U3D1R3L1F3B1U1D3 set LEFT face sum to 1
~:7 read input, set notepad to input
+1 add 1 to notepad
( open loop that can always be jumped to
-1 subtract 1 from notepad
@3 print RIGHT face (ASCII 43 '+')
## the following mechanism gets the output program's ##
## notepad to the current inputted ASCII value: ##
( open loop that can always be jumped to
-1 subtract 1 from notepad
%1 print '1'
)6 jump back to loop while notepad is nonzero
## the following mechanism prints "/1@6:1" ##
:1+3111@6 set notepad to 47, print (ASCII 47 '/')
%1 print LEFT face print (integer '1')
-31111+004@6 set notepad to 64, print (ASCII 64 '@')
:1+11111%6 set notepad to 6, print (integer 6)
:1+45@6 set notepad to 58, print (ASCII 58 ':')
:1-1%6 set notepad to 0, print (integer 1)
~ read input
:7+1 set notepad to input plus 1, so EOF changes to zero
)6 loop if notepad is truthy
The adding/subtracting of the LEFT face is to get the loop to end when EOF is read.
C# (.NET Core), Score: 129.98 11.73 10.82 9.62 10.33 10.32 10.20
-1.2 point from MD XF's suggestion to use @6666...
instead of @6@6@6@6...
for repeating character, and superior initialization sequence
static void Main()
{
List<byte> input = new List<byte>();
int inChar = Console.Read();
while (inChar != -1)
{
input.Add((byte)inChar);
inChar = Console.Read();
}
Console.Write("U3D1R3L1F3B1U1D3");
byte[] sides = new byte[] { 20, 1, 14, 43, 24, 33 };
byte currentChar = 0;
if(currentChar == input[0] || sides.Contains(input[0])) Console.Write("@");
foreach (byte character in input)
{
if (currentChar == character)
{
Console.Write("6");
continue;
}
if (sides.Contains(character))
{
Console.Write(Array.IndexOf(sides, character));
continue;
}
if (currentChar < character)
{
Console.Write("+");
while (currentChar < character)
{
byte nextAdd = sides.Where(s => s + currentChar <= character).Max();
currentChar = (byte)(currentChar + nextAdd);
Console.Write(Array.IndexOf(sides, nextAdd));
}
}
if (currentChar > character)
{
Console.Write("-");
while (currentChar > character)
{
byte nextSub = sides.Where(v => currentChar - v >= character).Max();
currentChar = (byte)(currentChar - nextSub);
Console.Write(Array.IndexOf(sides, nextSub));
}
}
Console.Write("@6");
}
}
Try it online!
My newest version actually does some manipulation of the cube! Yay!
That first Console.Write
up there is a fixed manipulation MD XF worked out that creates this cube:
242
202
242
000131555313
010121535343
000131555313
424
454
424
The significance of this cube is that one of its sides has a sum of 1, allowing manipulations of the Notepad on a smaller scale than multiples of nine, and in particular it simplifies relative movement rather than needing to start from zero each character; in this algorithm both addition and subtraction are used to take the shortest path between characters.

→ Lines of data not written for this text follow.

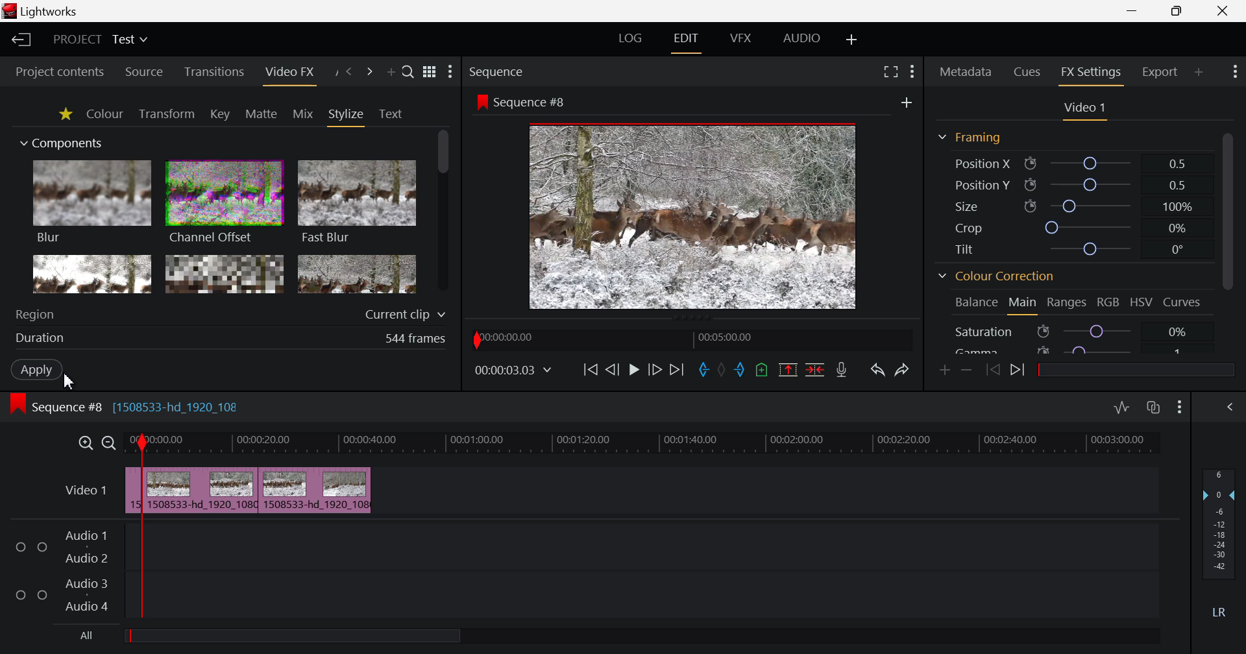 This screenshot has width=1246, height=654. Describe the element at coordinates (1068, 303) in the screenshot. I see `Ranges` at that location.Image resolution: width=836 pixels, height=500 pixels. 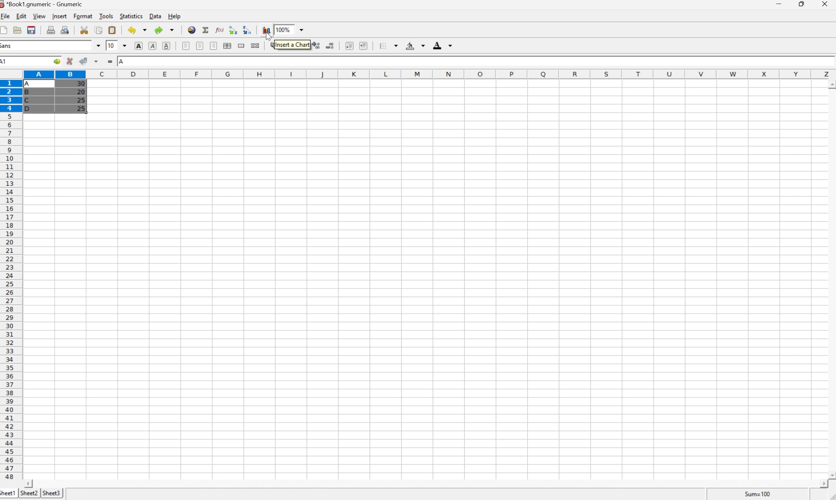 I want to click on 25, so click(x=82, y=108).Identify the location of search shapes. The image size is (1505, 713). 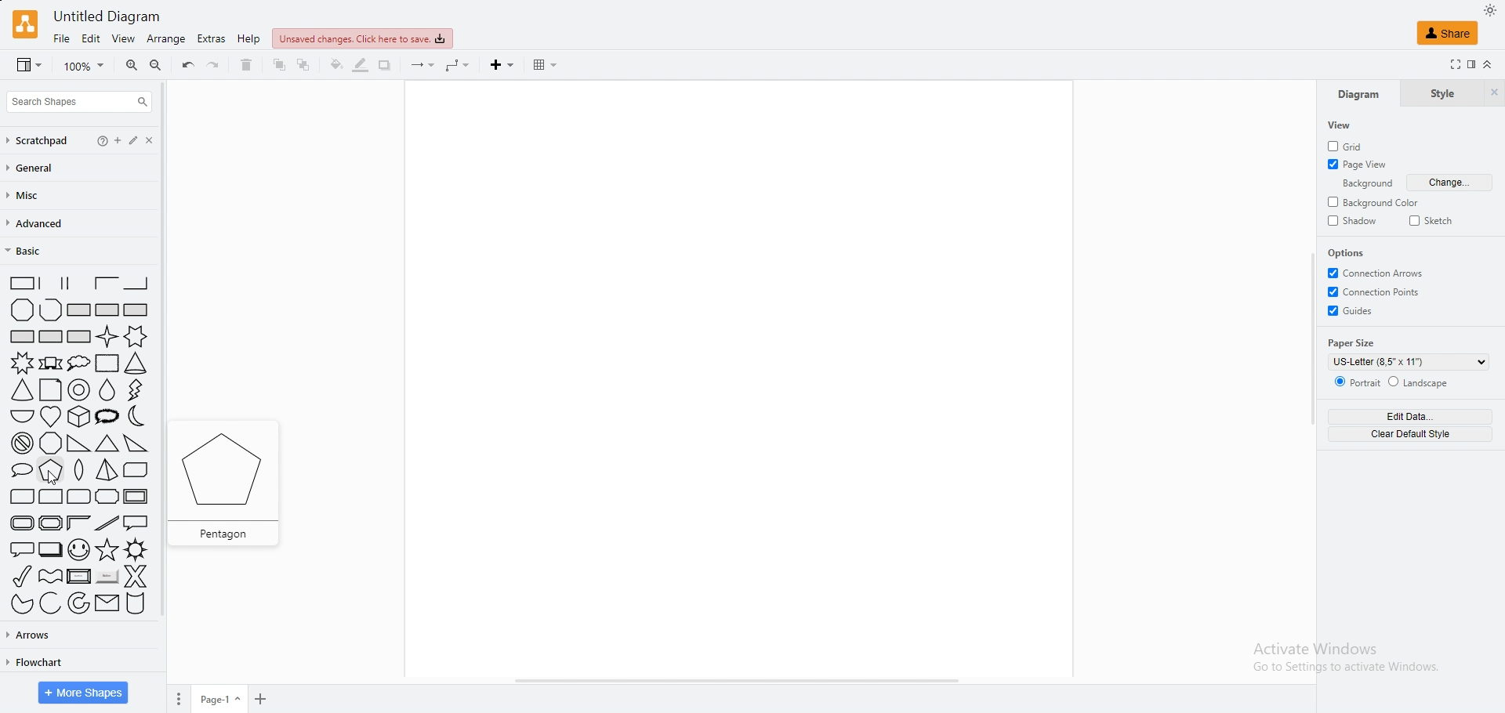
(78, 102).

MD XF's version of the initialization causes side 2 to have a sum of 14, which saves many bytes of output for ASCII distances between 14 and 20.
Now can handle inputs with internal newlines, Console.Read() gets individual characters until End of File; see the TIO link which should have the input
Hello,
World!
Shaved a couple fractions of a point by immediately outputting a character if its ASCII value just happens to already exist on a side.
Test Script courtesy of MDXF
Previous submission here and explanation:
This is kinda boring, but as far as I can tell it works. Admittedly I only tried Hello, World!
but I ran the output in the TIO Cubically interpreter and it output "Hello, World!" so I assumed it works.
Rather than actually manipulating the cube at all, the notepad is simply incremented by the sum of the 1 face (9) repeatedly until it has the right value for each character, then prints it.